Not much needed to change in terms of our security approach. Whether we’re dealing with PHP/MySQL, or with Node/Mongo, operating with ZeroTrust means we are careful to take care of sanitizing data from inputs, check authentication and authorization where appropriate, and making assertions about what types of content should be coming from a browser.

Meteor does a lot to aid in rapid application development, but security is still always something we bake into application code. Not all Meteor methods in our app need to check for authentication, for example. Some methods are fine to call anonymously, such as in fetching a memorial from the db to display for a typical site visitor.

Meteor does have some packages (audit-argument-checks) that help in ensuring you’re taking basic security steps, like ensuring the types of arguments being passed to a method are what are expected (i.e. argument 2 is supposed to be a object, but check anyway to be sure), but just because an object was indeed passed and checked doesn’t mean we can trust the properties/values of that object.

So, it’s really the same kind of stuff we’d do outside of Meteor, because nothing a browser (or API client) sends to a server can be trusted.

Somewhat ironically their website cert seems to have expired.
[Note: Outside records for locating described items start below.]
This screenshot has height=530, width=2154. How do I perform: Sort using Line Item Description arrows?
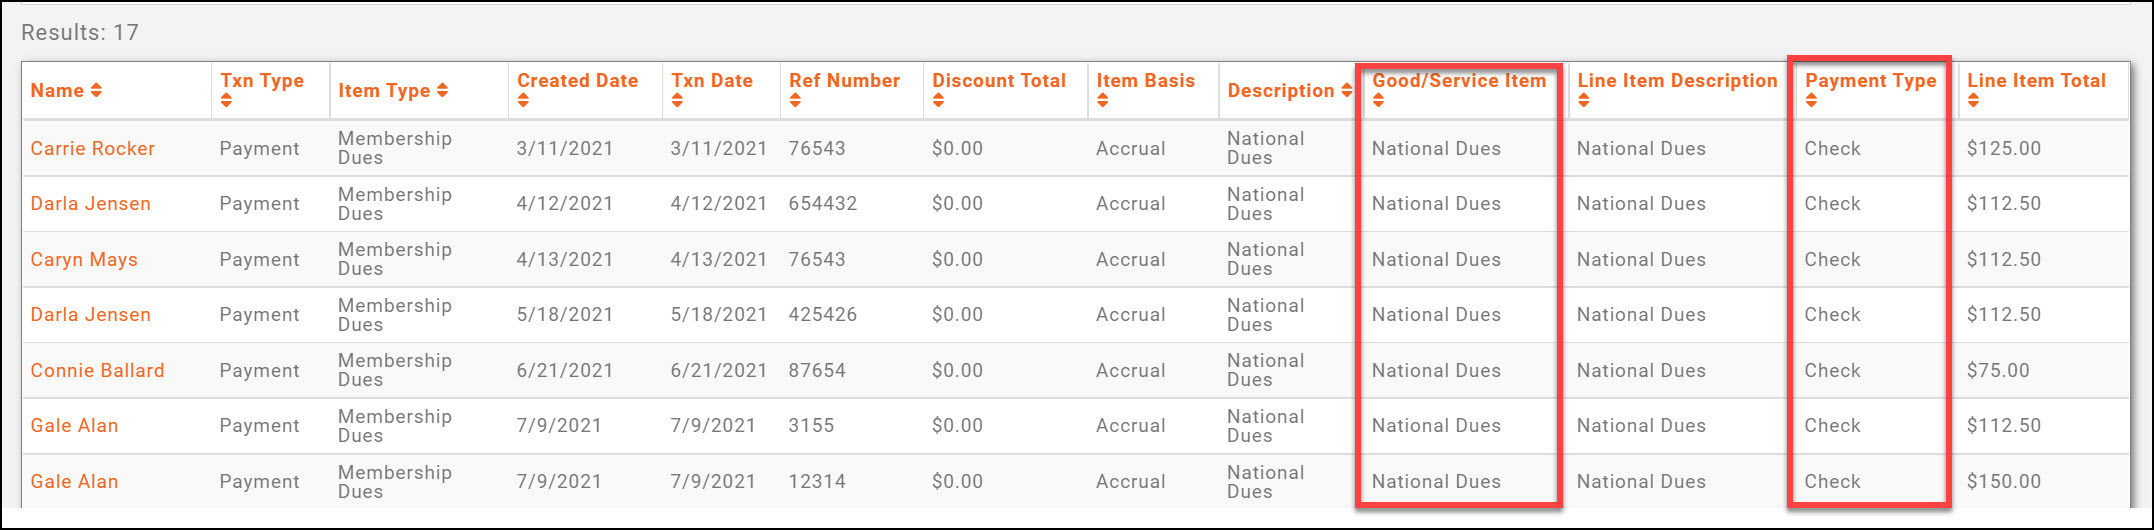1583,101
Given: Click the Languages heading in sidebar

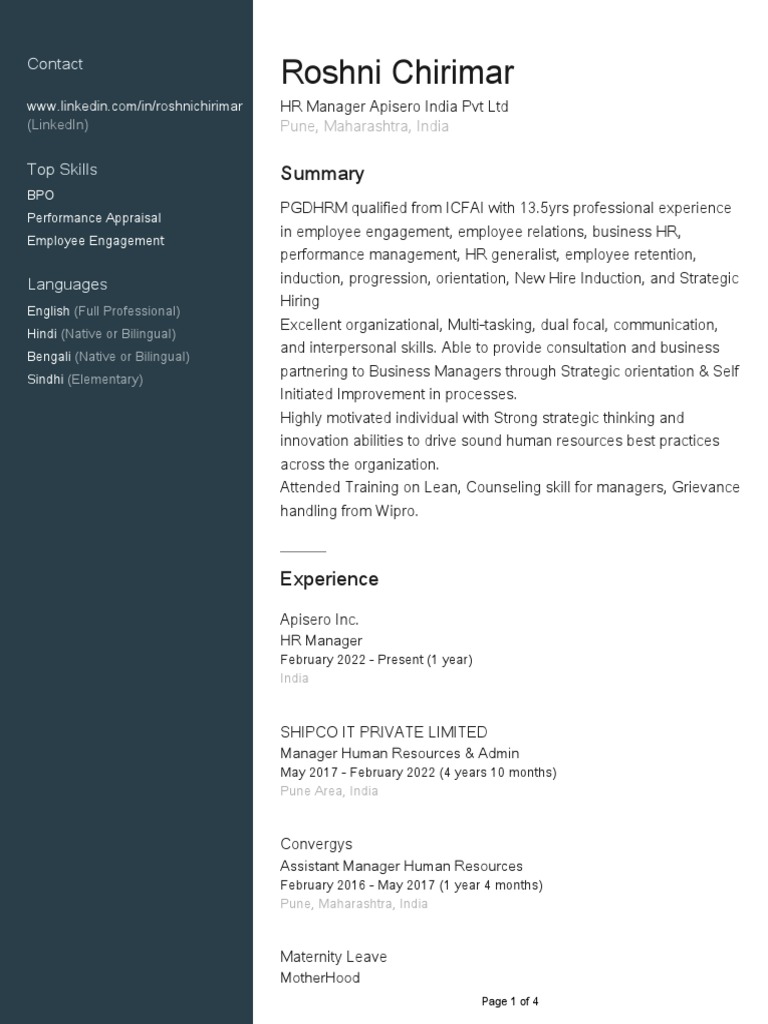Looking at the screenshot, I should (x=67, y=284).
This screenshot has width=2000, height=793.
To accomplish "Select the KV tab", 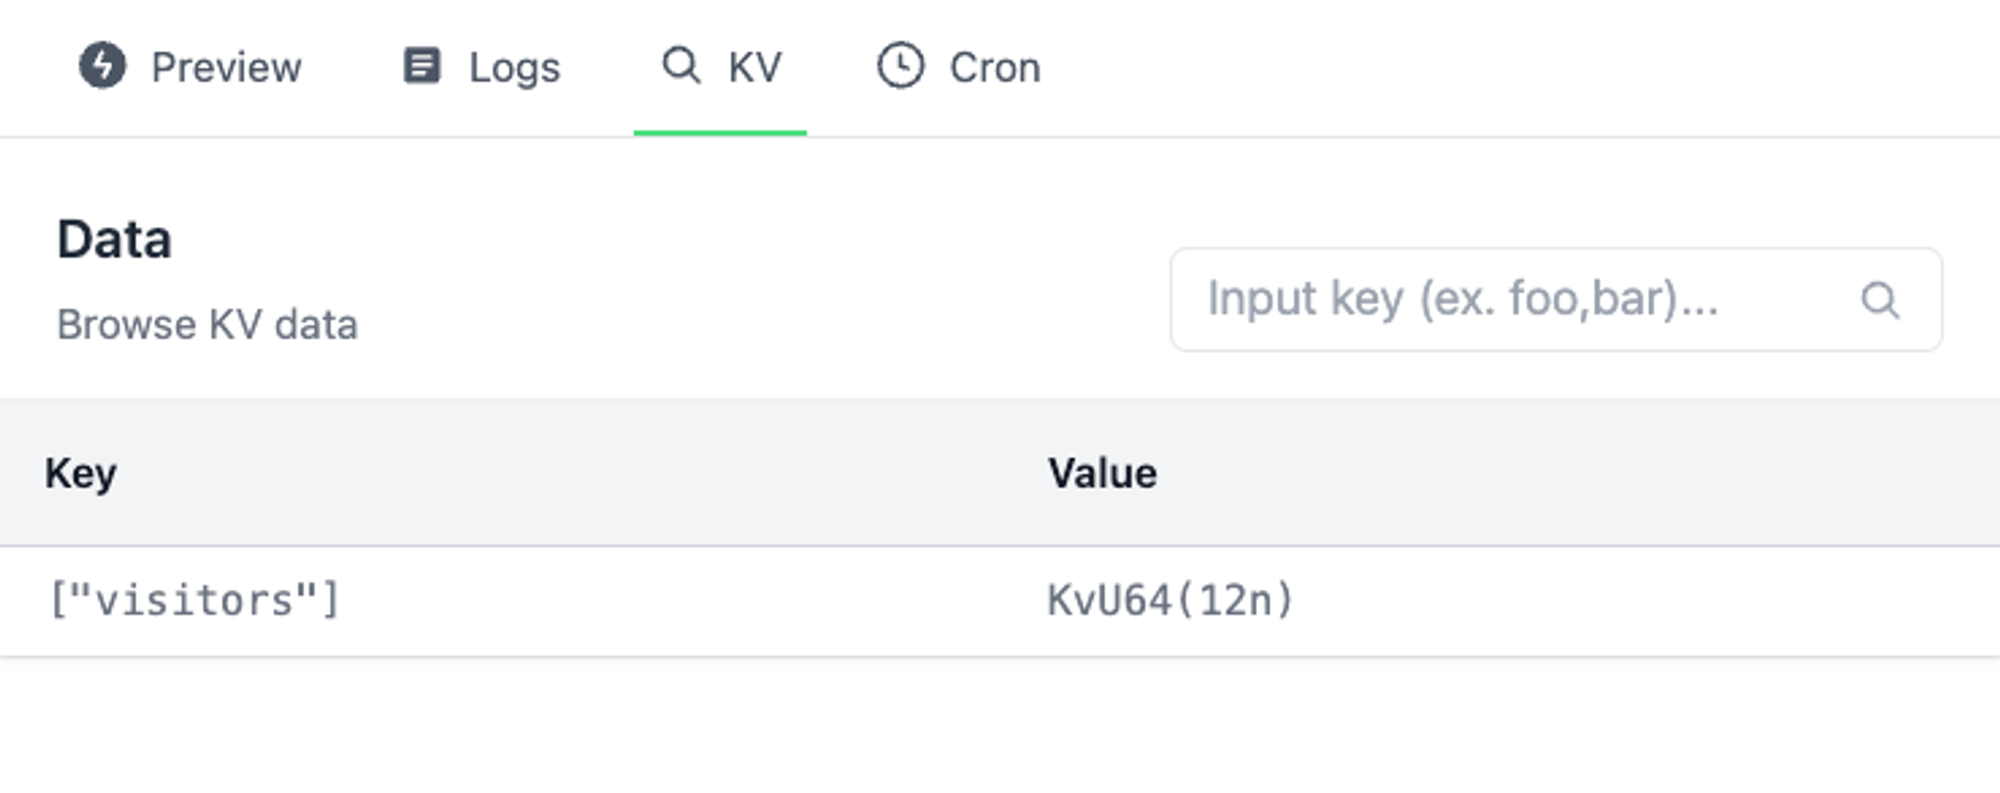I will point(750,67).
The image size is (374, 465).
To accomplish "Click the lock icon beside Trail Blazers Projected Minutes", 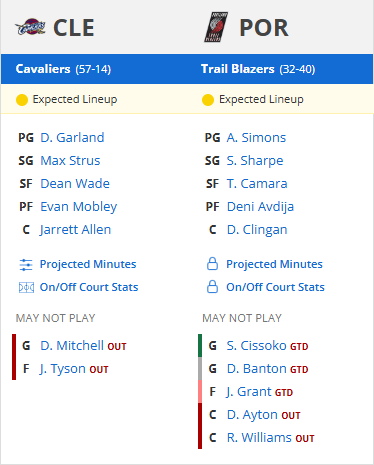I will (x=212, y=264).
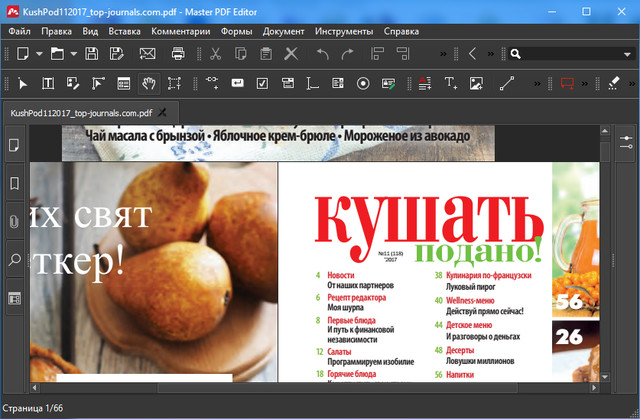The width and height of the screenshot is (640, 419).
Task: Click the Undo arrow icon
Action: (322, 53)
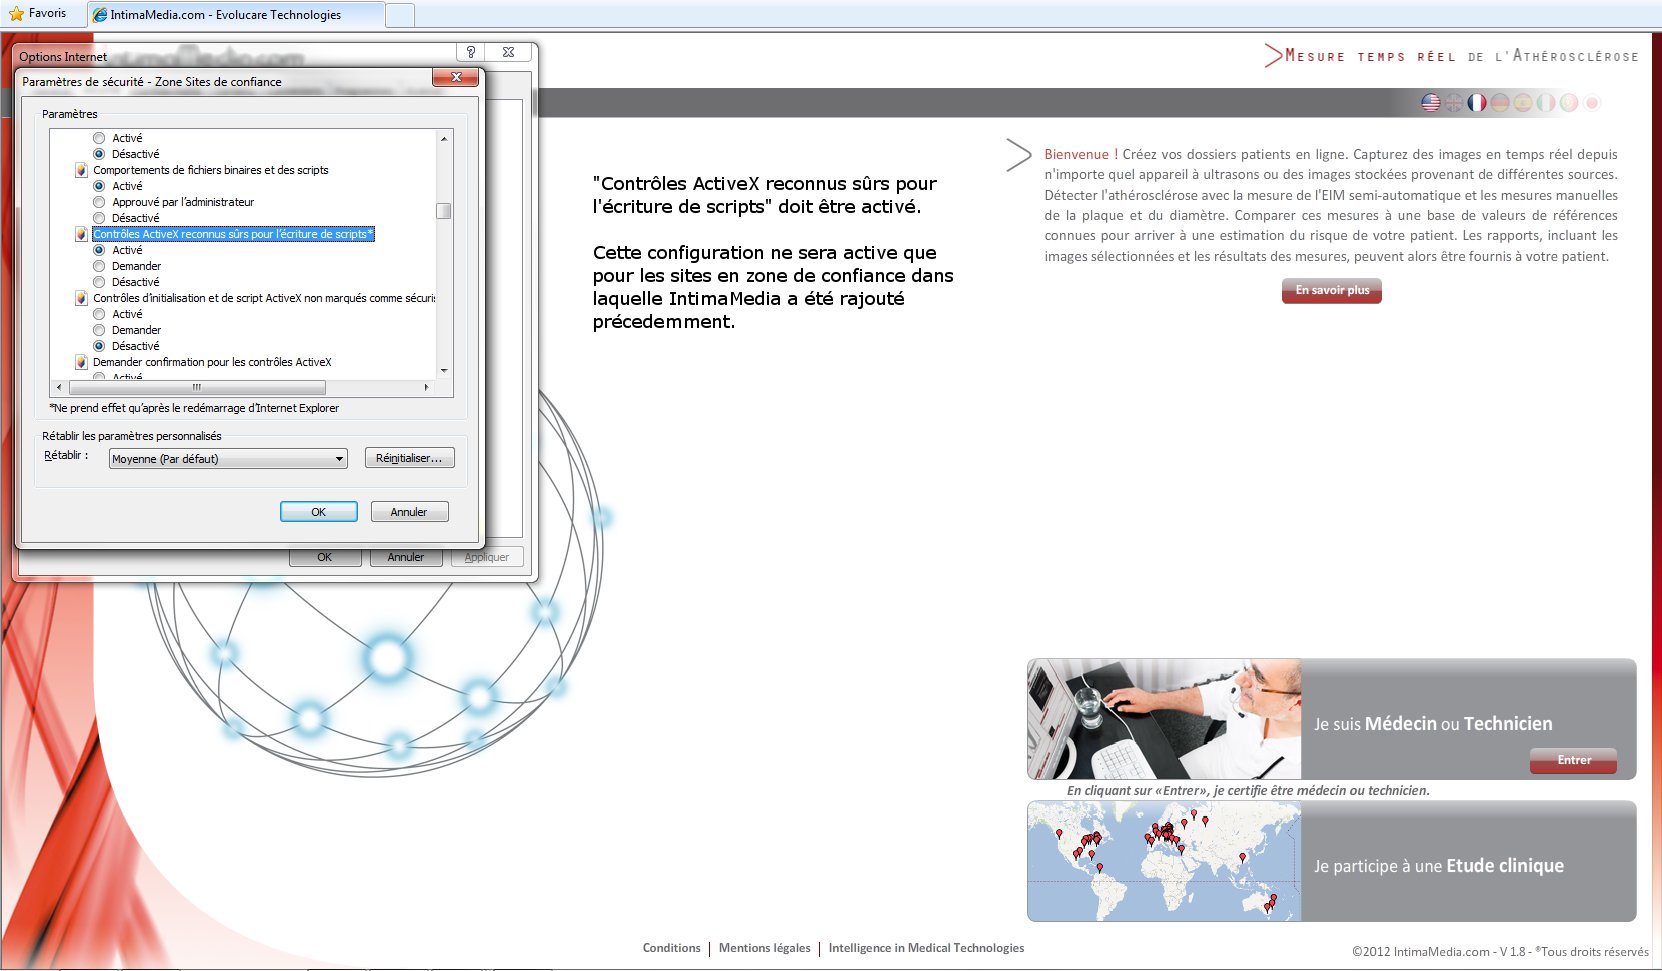Pick the Italian flag language icon
This screenshot has height=971, width=1662.
tap(1546, 102)
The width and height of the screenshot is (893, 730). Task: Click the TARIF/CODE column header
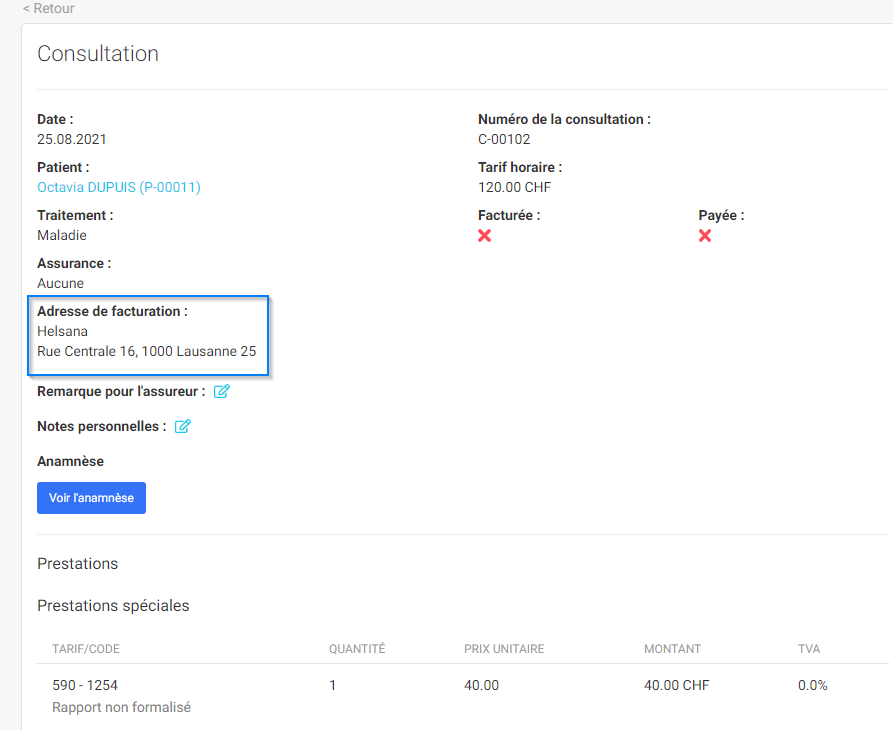(86, 649)
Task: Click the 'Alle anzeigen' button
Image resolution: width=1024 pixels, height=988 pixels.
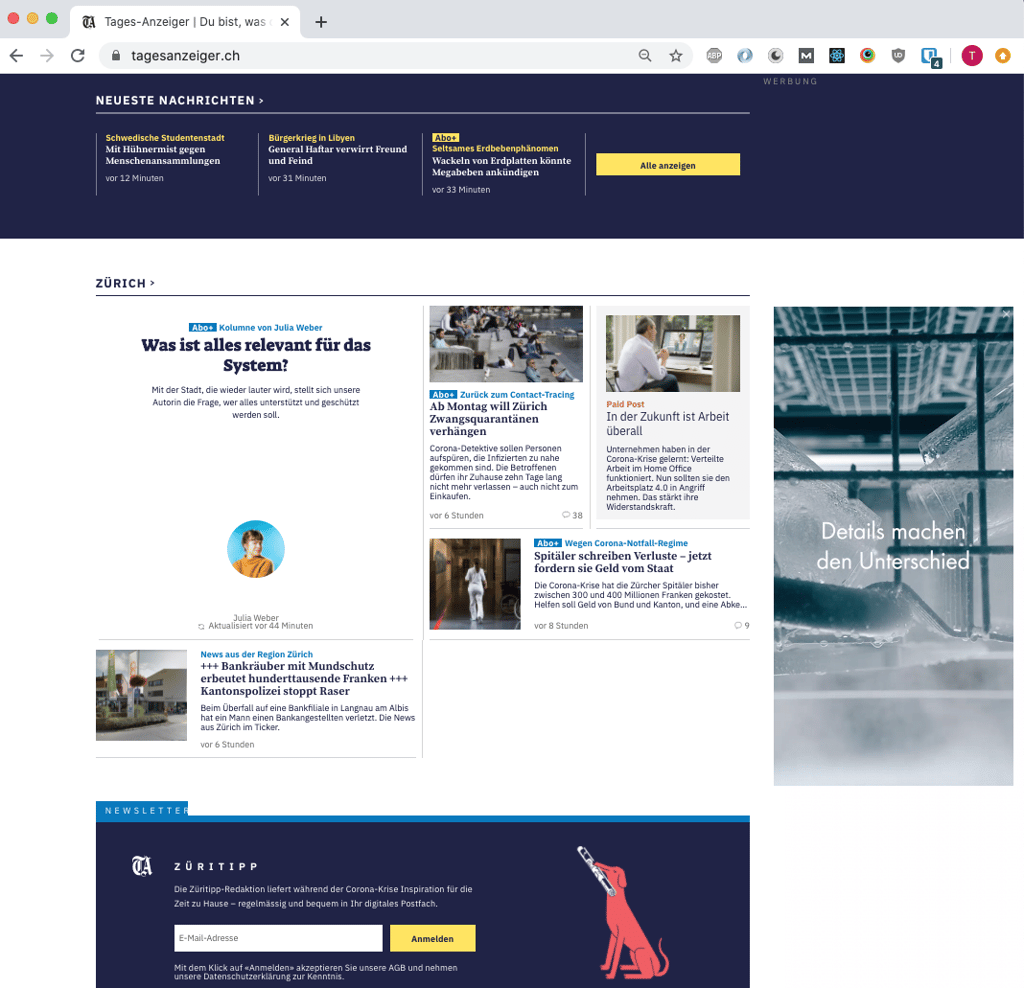Action: (x=667, y=165)
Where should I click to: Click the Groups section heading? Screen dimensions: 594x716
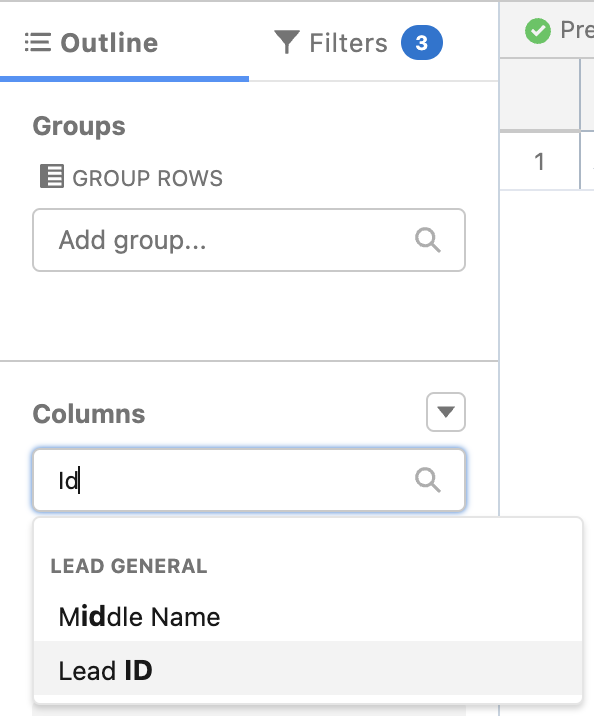tap(79, 126)
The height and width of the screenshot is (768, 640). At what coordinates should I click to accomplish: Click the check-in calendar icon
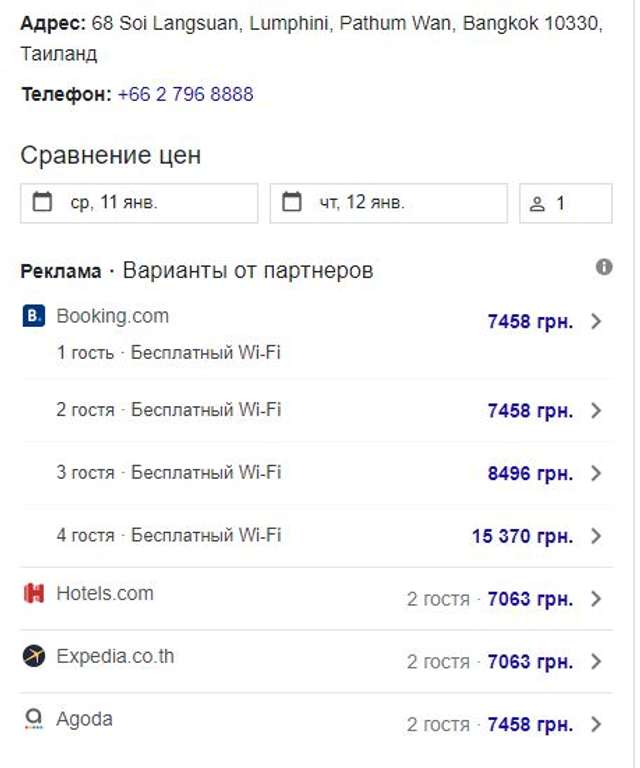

But regardless, good to know about pen testers in the Meteor world. I’ve been wondering about where to look for such help. Thanks!

D’oh! I think that was a case of the shoe cobbler’s children. Just reached out and he updated the certificate.

I’ll be meeting with him next week to get some static code analysis done (a great complement to dynamic penetration testing) and I’ll provide an update here.

That is a very interesting and different use case of Meteor, Mike. I don’t think I ever saw other memorial tool done with it.

Originally I reached for Meteor because I loved the developer experience, but it has really come in handy for things like collaboration. We recently just rolled out that feature, so that people can invite others to help build a memorial. With pub/sub I’m able to show how many collaborators are actively working on a single memorial, along with what area of the memorial they’re currently editing.